DPDK Graph Pipeline 框架簡介與實現原理

語言: CN / TW / HK

時間 2023-02-07 01:01:56 位元組跳動SYS Tech

主題:

DPDK 全稱為 Data Plane Development Kit ，是近年來在高速網路通訊行業中炙手可熱的一種網路報文處理加速框架。DPDK 從十年前誕生直至發展到今天已經可以支援業界主流的高階網絡卡以及各類加速硬體裝置，同時也支援主流的各個CPU 體系結構（可以運行於 X86, Arm, Power 等平臺）。同時也可以運行於 Linux/FreeBsd/Windows 等主流作業系統之上。DPDK因為其優異的效能指標被廣泛的應用於閘道器/負載均衡/SDN/虛擬交換的各個場景。

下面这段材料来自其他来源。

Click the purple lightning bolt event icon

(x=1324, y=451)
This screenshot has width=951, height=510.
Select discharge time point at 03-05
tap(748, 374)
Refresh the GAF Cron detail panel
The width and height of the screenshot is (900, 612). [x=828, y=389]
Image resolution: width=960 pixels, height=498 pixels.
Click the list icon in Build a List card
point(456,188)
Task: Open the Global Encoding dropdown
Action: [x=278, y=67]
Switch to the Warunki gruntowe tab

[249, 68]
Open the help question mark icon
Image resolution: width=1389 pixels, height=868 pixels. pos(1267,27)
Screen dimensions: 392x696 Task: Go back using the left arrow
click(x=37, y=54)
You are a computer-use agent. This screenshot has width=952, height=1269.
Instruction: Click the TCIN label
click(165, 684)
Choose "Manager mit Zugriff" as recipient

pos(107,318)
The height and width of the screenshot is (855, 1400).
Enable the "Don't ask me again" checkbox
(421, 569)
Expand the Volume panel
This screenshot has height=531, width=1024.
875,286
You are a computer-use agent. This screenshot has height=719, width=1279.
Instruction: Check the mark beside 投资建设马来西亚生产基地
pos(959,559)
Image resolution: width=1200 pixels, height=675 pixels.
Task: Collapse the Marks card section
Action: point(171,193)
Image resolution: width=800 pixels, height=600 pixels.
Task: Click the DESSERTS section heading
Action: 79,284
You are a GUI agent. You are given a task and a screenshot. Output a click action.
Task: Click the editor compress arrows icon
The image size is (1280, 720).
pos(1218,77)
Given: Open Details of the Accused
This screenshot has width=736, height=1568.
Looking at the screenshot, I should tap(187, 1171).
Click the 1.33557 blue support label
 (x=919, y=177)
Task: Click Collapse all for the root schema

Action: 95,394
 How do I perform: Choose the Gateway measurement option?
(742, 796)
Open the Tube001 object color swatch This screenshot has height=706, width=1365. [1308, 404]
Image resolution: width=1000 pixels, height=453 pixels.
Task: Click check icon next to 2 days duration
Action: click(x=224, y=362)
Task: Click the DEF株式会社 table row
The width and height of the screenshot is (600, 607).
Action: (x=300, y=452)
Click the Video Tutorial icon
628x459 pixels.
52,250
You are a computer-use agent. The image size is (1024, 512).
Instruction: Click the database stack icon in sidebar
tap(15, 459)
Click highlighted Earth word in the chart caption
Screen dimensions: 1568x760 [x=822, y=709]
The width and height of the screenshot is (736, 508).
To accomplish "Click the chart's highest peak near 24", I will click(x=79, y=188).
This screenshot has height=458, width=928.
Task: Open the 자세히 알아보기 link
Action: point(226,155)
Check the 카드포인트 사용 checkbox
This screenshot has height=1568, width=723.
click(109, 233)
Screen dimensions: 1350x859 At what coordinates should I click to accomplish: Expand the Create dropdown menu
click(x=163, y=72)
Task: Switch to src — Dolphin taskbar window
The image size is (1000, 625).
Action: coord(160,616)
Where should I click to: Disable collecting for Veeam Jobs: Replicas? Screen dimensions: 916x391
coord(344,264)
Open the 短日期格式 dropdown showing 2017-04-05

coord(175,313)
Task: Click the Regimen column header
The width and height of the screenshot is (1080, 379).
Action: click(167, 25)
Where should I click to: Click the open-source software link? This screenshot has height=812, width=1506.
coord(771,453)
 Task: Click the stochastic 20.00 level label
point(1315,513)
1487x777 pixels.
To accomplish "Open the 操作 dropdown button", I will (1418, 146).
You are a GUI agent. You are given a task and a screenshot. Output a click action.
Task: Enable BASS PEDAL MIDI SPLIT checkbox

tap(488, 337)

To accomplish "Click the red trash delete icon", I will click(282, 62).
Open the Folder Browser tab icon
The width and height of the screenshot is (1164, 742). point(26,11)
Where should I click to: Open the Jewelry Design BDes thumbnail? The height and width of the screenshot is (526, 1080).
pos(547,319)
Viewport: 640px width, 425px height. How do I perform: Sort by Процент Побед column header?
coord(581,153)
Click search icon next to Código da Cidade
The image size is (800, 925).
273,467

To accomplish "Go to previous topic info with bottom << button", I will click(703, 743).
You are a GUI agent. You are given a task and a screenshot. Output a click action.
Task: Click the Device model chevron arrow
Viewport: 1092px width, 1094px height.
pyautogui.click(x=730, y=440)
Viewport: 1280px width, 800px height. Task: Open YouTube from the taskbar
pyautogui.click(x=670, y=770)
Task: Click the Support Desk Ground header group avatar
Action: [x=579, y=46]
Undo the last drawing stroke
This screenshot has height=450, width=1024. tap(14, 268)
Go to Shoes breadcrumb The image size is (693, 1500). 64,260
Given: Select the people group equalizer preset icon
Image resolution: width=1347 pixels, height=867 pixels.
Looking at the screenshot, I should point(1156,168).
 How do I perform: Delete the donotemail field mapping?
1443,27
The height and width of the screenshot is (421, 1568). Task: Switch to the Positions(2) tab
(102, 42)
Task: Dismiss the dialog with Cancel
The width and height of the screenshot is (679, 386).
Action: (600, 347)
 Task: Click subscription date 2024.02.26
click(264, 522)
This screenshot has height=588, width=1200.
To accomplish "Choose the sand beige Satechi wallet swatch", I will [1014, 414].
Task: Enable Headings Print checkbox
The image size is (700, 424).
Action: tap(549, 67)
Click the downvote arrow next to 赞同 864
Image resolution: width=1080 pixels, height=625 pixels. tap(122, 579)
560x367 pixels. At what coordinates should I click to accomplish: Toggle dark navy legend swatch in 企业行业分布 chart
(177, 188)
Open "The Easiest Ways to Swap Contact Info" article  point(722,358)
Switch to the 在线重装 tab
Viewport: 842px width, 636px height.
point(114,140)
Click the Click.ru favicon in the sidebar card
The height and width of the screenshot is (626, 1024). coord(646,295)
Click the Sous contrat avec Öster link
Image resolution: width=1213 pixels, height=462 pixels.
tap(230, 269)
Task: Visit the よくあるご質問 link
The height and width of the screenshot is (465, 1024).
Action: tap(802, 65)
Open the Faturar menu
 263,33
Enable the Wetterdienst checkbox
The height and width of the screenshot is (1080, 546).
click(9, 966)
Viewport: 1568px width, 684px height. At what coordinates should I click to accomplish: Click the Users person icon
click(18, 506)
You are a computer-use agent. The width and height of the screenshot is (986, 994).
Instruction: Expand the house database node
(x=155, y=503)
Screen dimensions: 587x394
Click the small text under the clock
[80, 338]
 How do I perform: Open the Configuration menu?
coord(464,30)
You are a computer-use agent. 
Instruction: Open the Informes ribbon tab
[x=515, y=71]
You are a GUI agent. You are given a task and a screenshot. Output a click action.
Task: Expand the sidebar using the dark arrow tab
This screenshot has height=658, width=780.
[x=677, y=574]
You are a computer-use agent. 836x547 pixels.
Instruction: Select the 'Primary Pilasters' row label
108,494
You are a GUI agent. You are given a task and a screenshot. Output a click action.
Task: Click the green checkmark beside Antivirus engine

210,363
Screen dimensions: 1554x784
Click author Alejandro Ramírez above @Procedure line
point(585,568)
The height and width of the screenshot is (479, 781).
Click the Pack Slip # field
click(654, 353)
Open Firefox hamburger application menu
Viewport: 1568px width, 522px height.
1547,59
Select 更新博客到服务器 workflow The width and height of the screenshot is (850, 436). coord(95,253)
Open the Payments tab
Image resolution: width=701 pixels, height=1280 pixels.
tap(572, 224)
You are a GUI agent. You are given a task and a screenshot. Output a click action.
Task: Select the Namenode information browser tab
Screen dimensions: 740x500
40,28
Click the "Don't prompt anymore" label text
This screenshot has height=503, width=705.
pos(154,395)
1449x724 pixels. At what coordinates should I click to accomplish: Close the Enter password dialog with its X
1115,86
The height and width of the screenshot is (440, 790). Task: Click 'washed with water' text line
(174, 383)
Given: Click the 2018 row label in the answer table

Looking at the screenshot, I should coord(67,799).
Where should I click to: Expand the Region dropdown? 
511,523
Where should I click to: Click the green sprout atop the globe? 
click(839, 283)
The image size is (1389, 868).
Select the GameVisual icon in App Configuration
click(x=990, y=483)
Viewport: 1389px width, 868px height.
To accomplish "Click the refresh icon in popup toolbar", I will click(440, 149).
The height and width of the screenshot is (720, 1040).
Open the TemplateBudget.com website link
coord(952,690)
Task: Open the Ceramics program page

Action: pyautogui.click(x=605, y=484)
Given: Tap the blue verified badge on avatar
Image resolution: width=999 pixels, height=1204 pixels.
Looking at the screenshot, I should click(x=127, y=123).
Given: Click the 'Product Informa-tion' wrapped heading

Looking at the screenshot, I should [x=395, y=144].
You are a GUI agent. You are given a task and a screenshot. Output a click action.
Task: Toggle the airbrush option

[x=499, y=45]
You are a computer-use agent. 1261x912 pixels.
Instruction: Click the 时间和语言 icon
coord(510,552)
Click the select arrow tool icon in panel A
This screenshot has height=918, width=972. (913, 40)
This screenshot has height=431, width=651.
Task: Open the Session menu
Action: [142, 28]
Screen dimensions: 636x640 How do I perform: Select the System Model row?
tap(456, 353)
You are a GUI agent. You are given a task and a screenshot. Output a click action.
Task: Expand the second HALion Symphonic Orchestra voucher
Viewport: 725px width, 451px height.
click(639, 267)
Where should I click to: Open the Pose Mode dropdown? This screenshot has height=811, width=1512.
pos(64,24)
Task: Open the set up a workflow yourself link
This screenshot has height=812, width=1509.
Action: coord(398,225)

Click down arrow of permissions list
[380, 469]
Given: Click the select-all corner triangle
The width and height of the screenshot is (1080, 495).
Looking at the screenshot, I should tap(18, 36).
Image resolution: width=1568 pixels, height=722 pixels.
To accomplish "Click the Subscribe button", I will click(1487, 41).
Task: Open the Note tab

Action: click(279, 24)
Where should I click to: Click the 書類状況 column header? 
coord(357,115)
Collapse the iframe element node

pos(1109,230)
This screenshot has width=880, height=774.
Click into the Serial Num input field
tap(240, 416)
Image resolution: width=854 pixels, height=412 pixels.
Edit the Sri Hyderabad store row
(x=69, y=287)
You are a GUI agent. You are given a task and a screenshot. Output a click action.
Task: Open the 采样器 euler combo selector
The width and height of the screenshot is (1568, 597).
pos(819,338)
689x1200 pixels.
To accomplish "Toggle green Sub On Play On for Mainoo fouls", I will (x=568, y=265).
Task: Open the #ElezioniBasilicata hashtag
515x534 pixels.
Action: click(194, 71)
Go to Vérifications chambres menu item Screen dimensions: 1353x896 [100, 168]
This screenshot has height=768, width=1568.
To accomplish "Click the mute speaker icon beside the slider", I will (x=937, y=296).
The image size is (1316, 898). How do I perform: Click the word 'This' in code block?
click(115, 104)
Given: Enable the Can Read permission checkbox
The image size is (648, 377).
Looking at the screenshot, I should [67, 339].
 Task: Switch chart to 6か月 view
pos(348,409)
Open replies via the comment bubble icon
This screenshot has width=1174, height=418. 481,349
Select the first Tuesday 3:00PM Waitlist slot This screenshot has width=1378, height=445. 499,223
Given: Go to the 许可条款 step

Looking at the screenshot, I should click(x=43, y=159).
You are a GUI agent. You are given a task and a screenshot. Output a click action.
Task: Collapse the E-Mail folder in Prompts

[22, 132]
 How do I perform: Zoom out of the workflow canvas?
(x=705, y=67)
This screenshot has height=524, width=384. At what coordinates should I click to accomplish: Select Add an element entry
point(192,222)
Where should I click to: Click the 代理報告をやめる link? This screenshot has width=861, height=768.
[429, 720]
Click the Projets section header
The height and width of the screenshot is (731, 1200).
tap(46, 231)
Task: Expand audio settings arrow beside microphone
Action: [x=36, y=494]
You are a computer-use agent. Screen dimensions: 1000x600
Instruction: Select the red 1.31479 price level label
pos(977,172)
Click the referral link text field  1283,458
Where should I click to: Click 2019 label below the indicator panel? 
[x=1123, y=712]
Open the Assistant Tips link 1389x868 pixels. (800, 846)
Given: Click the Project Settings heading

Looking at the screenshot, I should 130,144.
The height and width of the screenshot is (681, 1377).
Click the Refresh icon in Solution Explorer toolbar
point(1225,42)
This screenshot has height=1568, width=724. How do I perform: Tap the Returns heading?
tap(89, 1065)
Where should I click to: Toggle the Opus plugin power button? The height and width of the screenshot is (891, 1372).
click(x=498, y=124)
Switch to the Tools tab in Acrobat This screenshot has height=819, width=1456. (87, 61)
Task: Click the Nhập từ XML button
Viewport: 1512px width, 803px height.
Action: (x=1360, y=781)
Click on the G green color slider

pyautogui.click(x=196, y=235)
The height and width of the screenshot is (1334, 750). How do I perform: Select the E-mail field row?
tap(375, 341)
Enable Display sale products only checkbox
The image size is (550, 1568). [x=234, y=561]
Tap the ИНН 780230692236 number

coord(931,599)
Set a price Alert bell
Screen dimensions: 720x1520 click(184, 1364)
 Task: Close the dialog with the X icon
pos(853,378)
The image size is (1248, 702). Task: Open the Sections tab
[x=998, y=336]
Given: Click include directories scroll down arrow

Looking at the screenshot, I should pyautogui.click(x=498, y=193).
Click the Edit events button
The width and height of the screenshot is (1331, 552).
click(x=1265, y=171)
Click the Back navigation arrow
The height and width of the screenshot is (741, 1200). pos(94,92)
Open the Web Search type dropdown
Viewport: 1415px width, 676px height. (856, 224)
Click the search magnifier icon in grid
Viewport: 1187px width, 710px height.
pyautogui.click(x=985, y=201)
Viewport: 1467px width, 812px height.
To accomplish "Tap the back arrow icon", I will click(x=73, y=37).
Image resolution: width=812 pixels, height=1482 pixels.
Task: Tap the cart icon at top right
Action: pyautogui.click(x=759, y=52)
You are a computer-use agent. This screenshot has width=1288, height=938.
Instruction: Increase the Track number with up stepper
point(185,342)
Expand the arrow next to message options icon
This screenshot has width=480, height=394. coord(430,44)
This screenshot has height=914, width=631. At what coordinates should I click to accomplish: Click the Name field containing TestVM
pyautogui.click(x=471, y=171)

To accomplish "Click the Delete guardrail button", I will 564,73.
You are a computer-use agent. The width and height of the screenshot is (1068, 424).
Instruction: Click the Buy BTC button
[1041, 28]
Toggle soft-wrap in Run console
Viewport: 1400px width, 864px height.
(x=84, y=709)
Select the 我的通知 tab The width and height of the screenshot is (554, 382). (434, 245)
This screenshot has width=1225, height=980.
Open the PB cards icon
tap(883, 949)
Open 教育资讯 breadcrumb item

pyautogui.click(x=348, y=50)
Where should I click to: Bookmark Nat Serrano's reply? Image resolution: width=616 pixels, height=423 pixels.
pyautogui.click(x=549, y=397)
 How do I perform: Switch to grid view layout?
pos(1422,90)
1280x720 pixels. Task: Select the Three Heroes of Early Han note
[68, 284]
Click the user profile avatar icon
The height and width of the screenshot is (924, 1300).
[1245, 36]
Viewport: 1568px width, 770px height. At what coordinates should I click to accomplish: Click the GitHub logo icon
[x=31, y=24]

本文主要介紹 DPDK 中的 libgraph 設計思想以及實現，libgraph 的設計思想源自於開源專案 Vector Packet Processor(VPP)。VPP 中的向量包處理優化方案是 libgraph 的參照物件。因為 VPP 專案整體是一個非常全面的解決方案，從中剝離核心的設計框架為其它輕量級專案所用就變得很有意義。這也是 Libgraph 的產生背景。雖然它目前還是DPDK 中相對比較新的 lib，但是其優秀的設計思想還是值得學習參考。

下面將首先介紹 libgraph 架構的核心概念：標量和向量包處理（scalar vs vector packet processing）以及它們之間的區別。然後再介紹 libgraph 中的核心元件，以及它們之間的聯絡和互動方式。最後，我們將介紹 libgraph 的具體用例以及優缺點。

背景

DPDK libgraph 是一個向量包處理的框架。與傳統的標量包處理模型（一系列函式負責處理一個數據包，重複直到所有資料包處理完畢）相比，向量資料包處理模型的差別則在於一系列的函式處理一批資料包。這種方法的主要目的是解決當 pipeline 變複雜時所遇到 i-cache miss 較高的問題。

標量處理模型 vs 向量處理模型

標量處理模型在效能上不如向量處理模型的另一個原因，就是在不同處理函式（業務邏輯）之間，報文傳遞到下一個處理函式的方式上有所不同。前者只是簡單地用 pointer assignment 的方法來傳遞，若處理基於不同批次的情況下，由於低效的 pointer assignment，會導致處理一批報文時效能低下。

而對於向量包處理模型而言，向量包處理模型反而可以減少上述標量處理模型因批處理而導致效能不理想的情況。這是因為在向量模型中，報文在業務邏輯之間的傳輸除了可以通過最原始的 pointer assignment 之外，也可以通過優化的 memory copy，最優情況下可以僅僅交換pointer。它不僅消除了標量處理模型會遇到的問題，而且在設計 pipeline 時還可以實現更優的記憶體分配並與業務邏輯解耦。

圖片來源：http://fd.io/gettingstarted/technology/

向量處理模型，graph 有 1 個起點（dpdk-input, n packets）以及 7 個業務邏輯

Graph 框架優點

總體而言，與傳統的標量處理模型相比，以下概括了 graph 框架主要的優勢

更好的 i-cache 管理，更好的icache locality。
靈活的 pipeline 模型（pipeline 框架是從業務邏輯中抽象出來的）
減少 pointer 複製
Node 可以累積多個先前 node 所傳遞的報文，因此批處理效能更好
表驅動節點排程（便於支援QoS）而不是 hardcode pipeline

Graph 工作流程

現在來說一下整體上 graph 框架的工作流程。如上圖所述的一樣，一個 graph 是由不同的節點 (node) 所組成的。與傳統的標量模型相比，兩個框架其實都包含一樣的邏輯。最大的不同是 graph 框架中 node 節點在執行時與其他 node節點的互動方式，或者具體地來說，是報文在node節點中的傳遞方式。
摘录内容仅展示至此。